(360ag) Identification of Potential TMPRSS2 Inhibitors By Virtual Screening Using Molecular Docking and Machine Learning

Repeated viral outbreaks in the past and the recent COVID-19 pandemic have highlighted the urgent necessity for a broad-spectrum antiviral. Host proteases implicated in the infection mechanism of multiple viruses are ideal targets for such drugs. The human Transmembrane Protease Serine Type 2 (TMPRSS2), which is used by several coronaviruses including SARS-CoV-2, has emerged as a favorable target for treating coronaviruses. In this work, we perform virtual screening of small molecule protease inhibitors from the MEROPS database by molecular docking with UCSF DOCK to identify potential TMPRSS2 inhibitors.
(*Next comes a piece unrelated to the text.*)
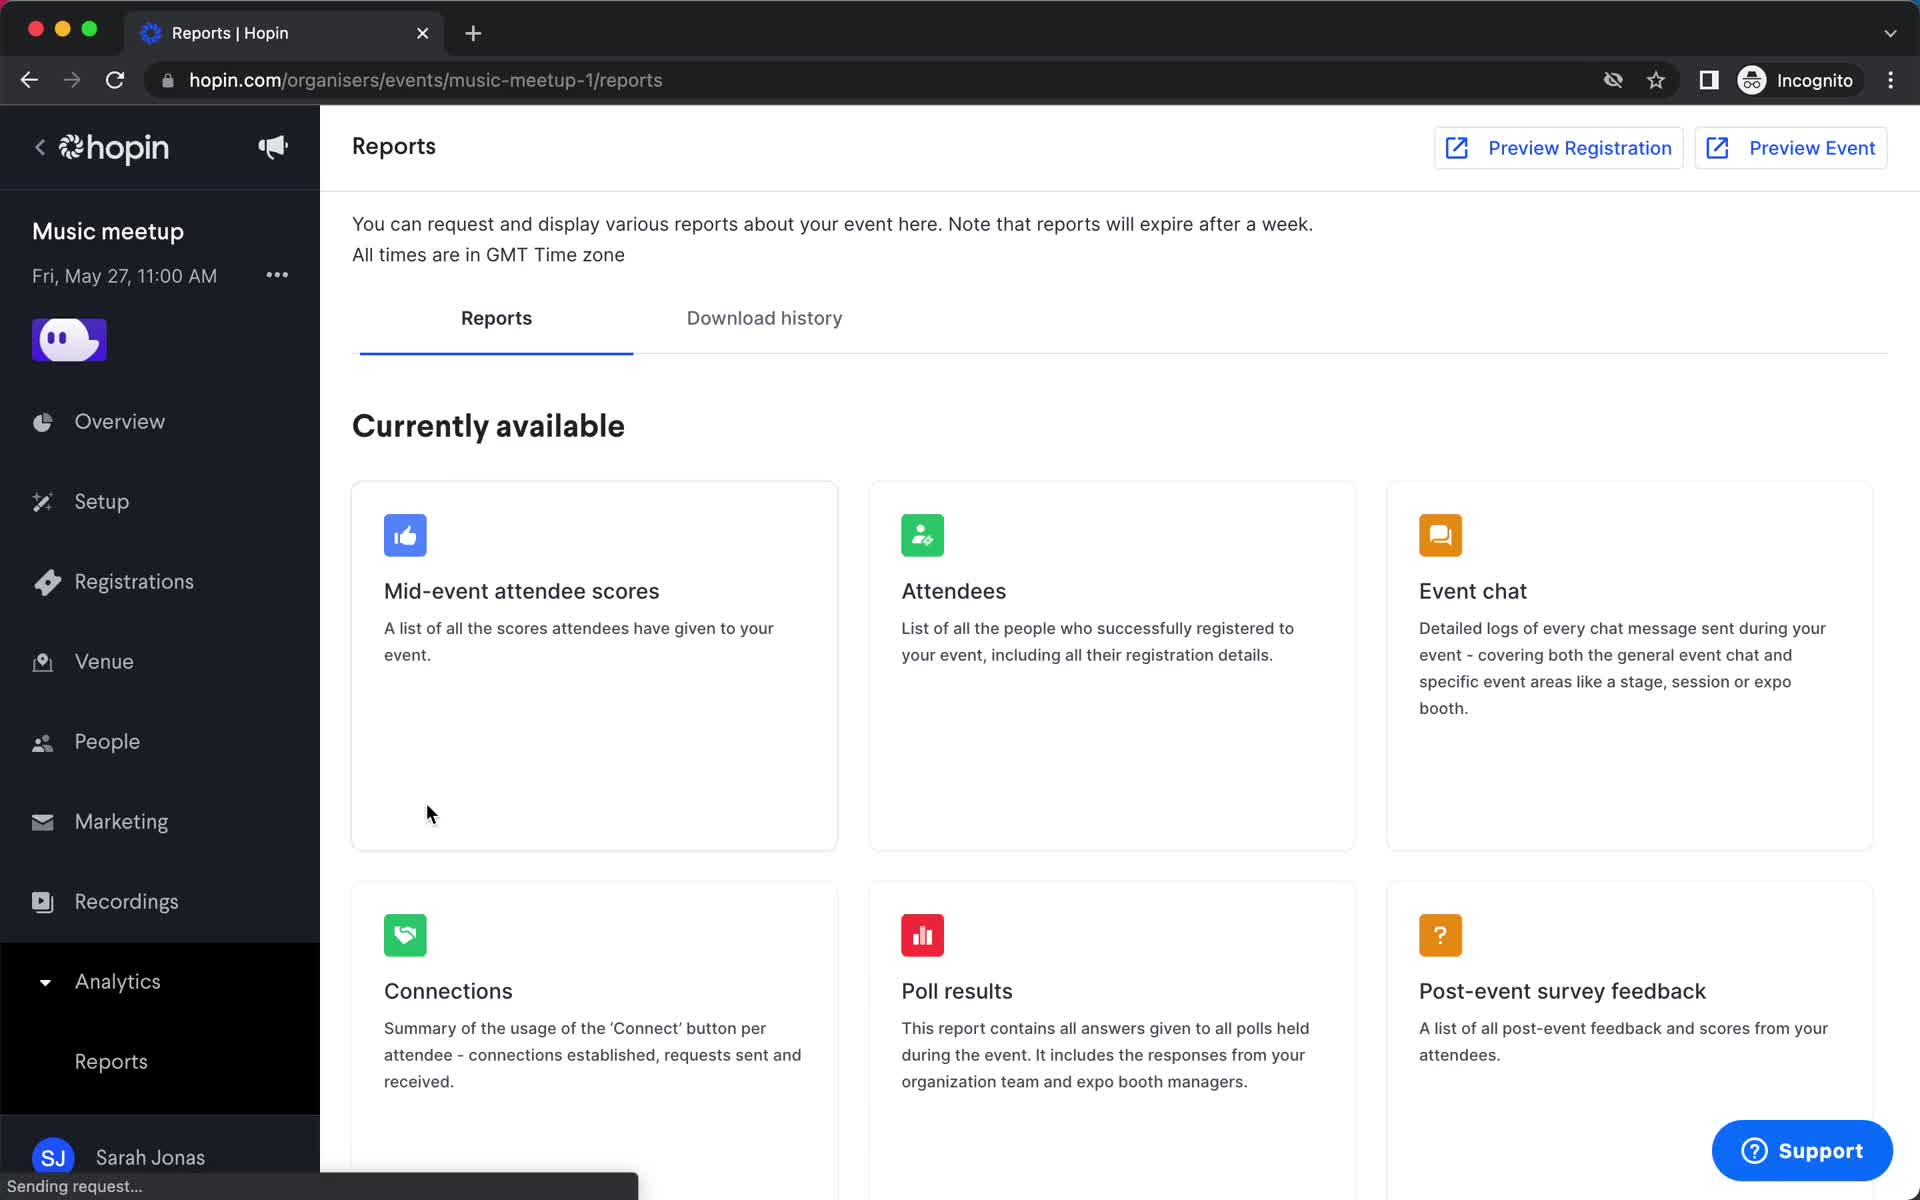Click the Event chat report icon
1920x1200 pixels.
pos(1440,535)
We also describe our homology model of the protease used for docking in the early days of the pandemic, which was found to be in close agreement with the subsequently resolved crystal structure. Compounds with the highest docking scores, which included approved anticoagulants like idraparinux and fondaparinux, were then analyzed for key interactions with TMPRSS2. In addition, we implement machine learning models, which use the results from docking to identify potentially important interactions and suggest modifications to improve the selected inhibitors. We continue to monitor emerging variants and new studies to ensure that our strategy remains pertinent.